• Data extracts
------------------------------

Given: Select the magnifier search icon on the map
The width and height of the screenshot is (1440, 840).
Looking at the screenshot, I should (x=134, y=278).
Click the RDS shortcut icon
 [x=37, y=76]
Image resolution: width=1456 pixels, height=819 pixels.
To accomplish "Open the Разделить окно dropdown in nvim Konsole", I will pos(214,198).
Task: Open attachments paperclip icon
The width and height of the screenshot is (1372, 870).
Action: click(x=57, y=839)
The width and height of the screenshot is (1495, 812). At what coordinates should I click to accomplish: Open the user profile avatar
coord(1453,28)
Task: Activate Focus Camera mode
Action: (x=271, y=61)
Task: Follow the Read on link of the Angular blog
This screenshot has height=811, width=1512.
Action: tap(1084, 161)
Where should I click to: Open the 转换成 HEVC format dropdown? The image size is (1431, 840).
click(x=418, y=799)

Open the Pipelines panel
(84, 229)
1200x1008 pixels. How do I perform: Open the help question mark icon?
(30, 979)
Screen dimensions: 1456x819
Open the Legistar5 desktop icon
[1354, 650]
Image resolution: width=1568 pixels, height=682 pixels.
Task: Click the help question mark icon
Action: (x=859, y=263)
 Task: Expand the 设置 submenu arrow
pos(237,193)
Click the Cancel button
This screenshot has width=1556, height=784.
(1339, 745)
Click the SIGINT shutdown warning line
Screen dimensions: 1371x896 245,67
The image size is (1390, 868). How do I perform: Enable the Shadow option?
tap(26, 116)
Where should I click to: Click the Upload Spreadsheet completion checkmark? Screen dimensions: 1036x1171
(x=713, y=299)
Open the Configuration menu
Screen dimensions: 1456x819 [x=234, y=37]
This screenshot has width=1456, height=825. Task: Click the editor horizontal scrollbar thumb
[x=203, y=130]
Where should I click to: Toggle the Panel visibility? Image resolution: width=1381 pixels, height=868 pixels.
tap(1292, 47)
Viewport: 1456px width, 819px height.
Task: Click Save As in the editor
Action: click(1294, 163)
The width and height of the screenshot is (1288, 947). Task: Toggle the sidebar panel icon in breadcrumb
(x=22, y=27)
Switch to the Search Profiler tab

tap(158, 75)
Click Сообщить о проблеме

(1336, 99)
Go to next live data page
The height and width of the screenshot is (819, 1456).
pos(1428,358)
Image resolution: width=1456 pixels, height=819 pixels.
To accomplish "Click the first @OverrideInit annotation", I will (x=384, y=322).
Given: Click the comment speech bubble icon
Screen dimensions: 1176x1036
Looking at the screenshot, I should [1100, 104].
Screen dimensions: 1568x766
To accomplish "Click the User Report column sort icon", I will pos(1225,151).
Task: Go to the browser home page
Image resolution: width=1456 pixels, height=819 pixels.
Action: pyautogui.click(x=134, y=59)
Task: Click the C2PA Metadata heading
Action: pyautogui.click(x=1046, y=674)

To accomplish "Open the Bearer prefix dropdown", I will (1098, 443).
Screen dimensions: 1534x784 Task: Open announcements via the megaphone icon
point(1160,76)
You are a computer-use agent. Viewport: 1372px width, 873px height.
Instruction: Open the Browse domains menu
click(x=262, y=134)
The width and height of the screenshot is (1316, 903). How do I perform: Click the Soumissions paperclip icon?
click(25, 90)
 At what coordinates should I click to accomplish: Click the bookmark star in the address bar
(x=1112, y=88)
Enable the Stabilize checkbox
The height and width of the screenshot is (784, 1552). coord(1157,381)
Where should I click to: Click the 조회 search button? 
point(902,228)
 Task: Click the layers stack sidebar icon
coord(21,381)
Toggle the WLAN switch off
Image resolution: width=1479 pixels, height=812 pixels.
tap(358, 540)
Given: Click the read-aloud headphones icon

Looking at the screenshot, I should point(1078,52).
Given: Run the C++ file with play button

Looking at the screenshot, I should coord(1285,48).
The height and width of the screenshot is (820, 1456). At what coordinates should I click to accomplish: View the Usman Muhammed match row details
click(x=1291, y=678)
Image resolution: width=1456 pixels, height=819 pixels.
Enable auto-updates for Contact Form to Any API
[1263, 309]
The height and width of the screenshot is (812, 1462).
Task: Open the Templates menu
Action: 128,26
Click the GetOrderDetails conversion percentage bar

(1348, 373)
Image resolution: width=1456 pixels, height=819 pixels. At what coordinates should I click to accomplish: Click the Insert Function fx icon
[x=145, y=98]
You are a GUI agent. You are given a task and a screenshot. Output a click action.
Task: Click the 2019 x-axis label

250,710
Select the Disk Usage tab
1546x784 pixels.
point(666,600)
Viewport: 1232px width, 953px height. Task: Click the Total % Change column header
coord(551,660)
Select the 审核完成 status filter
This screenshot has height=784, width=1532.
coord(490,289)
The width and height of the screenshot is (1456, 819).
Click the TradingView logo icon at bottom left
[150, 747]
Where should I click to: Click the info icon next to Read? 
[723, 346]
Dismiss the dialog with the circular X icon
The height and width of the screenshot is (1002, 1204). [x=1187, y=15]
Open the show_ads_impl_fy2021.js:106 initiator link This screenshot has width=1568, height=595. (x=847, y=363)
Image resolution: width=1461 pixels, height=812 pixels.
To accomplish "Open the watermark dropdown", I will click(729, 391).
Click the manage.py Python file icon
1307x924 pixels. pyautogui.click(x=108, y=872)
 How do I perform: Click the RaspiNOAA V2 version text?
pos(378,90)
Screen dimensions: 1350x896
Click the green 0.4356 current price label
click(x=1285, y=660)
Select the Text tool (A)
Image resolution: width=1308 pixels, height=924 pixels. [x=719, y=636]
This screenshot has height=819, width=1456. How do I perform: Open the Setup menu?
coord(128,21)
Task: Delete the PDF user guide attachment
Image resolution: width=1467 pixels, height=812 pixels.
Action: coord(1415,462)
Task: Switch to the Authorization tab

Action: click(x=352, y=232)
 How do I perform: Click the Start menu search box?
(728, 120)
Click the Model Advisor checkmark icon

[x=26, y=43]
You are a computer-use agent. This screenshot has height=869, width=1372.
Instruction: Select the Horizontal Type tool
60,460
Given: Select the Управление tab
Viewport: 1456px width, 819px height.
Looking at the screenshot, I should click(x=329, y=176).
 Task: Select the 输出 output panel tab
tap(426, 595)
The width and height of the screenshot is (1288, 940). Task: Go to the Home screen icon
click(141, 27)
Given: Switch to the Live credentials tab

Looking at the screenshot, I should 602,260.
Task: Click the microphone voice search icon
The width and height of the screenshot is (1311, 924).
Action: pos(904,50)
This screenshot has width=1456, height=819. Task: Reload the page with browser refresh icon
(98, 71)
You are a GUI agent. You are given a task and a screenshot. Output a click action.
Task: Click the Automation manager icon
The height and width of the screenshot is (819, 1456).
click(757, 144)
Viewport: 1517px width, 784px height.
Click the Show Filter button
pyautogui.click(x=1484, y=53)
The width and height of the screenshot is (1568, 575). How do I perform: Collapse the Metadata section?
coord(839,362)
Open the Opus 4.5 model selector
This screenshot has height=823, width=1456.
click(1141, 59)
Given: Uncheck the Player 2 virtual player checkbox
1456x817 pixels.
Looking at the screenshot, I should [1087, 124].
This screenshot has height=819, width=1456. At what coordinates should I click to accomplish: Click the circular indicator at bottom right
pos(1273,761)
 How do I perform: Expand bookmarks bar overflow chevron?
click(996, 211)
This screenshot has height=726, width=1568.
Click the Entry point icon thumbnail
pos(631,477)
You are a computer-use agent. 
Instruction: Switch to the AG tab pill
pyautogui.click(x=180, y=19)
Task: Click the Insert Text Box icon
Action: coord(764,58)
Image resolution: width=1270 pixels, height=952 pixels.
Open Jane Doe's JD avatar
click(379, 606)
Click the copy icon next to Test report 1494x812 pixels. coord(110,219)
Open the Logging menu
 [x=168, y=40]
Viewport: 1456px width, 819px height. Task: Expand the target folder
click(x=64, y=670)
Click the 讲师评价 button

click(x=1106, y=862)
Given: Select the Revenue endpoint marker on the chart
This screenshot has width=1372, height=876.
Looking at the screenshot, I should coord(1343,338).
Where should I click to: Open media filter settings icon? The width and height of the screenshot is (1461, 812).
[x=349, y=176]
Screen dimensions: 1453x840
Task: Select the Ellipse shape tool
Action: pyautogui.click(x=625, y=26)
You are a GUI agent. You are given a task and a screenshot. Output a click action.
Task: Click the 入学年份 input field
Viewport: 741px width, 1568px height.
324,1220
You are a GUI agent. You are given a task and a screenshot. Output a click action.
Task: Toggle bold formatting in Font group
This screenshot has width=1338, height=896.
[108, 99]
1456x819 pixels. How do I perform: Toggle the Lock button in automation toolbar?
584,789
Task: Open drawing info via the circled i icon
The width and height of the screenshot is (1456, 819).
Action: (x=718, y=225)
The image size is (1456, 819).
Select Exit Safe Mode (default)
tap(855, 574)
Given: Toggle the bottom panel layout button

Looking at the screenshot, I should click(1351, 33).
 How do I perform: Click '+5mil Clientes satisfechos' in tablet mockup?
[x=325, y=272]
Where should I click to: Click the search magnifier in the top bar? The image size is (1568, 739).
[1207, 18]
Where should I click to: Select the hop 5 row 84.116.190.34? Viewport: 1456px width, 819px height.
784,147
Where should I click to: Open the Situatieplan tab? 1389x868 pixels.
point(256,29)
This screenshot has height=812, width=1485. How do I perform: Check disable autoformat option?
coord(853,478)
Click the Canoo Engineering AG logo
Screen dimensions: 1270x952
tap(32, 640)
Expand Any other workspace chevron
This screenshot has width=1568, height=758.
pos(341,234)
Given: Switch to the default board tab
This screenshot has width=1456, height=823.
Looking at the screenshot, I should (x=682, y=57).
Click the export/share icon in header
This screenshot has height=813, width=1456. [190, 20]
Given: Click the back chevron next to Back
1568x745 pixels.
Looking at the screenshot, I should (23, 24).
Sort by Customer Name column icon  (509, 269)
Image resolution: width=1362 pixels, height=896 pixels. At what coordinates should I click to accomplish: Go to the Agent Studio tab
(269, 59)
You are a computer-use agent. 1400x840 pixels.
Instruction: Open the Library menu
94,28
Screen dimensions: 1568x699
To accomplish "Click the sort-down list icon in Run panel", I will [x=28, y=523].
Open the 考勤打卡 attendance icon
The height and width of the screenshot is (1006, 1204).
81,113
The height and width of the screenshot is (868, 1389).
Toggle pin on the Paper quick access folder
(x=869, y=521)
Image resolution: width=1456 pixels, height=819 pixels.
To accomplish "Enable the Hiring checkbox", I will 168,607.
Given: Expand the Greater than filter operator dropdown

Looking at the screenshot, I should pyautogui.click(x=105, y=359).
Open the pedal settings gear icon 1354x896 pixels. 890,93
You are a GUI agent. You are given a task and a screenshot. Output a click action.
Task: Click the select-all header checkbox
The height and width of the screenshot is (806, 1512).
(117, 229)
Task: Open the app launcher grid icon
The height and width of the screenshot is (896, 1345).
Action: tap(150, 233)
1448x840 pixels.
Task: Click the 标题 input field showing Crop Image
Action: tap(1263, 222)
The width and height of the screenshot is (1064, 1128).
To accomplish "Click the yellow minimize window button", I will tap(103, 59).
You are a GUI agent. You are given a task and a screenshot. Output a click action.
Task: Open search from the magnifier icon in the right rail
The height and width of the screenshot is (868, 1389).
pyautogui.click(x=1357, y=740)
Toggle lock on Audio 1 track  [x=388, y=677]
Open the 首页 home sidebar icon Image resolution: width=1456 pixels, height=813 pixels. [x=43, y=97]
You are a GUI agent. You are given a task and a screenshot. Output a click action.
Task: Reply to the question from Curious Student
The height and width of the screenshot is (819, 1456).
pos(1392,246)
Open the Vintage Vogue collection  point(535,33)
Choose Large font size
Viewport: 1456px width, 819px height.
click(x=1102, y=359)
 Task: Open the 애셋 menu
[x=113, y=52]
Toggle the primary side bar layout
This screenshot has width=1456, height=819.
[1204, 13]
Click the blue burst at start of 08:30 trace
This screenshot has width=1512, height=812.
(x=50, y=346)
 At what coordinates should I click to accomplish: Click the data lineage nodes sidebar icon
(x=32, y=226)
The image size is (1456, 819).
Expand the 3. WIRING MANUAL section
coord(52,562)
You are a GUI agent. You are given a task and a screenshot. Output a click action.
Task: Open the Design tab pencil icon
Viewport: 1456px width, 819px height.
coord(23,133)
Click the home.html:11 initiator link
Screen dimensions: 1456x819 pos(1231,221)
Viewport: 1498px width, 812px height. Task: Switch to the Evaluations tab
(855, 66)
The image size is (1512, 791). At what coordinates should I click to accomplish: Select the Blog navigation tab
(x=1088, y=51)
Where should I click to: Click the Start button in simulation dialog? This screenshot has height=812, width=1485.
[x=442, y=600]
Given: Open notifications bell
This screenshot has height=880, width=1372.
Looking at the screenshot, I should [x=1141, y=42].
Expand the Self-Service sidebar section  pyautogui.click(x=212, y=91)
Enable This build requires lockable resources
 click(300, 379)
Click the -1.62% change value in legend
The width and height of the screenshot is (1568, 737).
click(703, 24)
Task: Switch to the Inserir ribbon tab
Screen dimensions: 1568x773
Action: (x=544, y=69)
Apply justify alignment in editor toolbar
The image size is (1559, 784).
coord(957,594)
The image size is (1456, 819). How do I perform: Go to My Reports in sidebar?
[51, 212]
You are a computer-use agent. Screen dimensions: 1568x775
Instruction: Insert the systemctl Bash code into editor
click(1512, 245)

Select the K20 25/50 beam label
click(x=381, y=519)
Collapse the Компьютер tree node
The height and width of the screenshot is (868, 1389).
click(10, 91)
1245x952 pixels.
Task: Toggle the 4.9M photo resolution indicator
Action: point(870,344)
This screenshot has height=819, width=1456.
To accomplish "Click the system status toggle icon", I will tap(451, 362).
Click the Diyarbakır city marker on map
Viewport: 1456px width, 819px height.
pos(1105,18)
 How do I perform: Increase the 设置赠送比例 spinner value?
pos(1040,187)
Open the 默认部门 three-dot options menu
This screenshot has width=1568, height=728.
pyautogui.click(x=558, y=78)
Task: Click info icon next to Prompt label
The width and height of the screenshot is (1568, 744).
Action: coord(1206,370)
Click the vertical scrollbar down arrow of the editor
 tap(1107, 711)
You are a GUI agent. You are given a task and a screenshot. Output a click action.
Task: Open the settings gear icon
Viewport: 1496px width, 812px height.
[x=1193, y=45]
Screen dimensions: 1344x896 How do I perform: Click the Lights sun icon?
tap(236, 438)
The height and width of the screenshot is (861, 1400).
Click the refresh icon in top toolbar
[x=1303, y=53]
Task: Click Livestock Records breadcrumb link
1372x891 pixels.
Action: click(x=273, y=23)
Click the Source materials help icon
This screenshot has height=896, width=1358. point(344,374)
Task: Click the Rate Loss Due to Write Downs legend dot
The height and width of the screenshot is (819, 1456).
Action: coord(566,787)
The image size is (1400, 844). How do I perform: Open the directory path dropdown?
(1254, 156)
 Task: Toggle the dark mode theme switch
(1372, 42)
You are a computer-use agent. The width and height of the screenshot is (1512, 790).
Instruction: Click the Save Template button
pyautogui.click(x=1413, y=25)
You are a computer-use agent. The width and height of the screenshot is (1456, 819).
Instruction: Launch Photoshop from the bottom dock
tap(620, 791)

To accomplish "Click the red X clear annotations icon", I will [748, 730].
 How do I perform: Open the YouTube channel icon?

------------------------------

• Task instructions
Filter the entries down to the lines holding the string "gear". Copy each of those lines.

• Answer section
Open the pedal settings gear icon 1354x896 pixels. 890,93
Task: Open the settings gear icon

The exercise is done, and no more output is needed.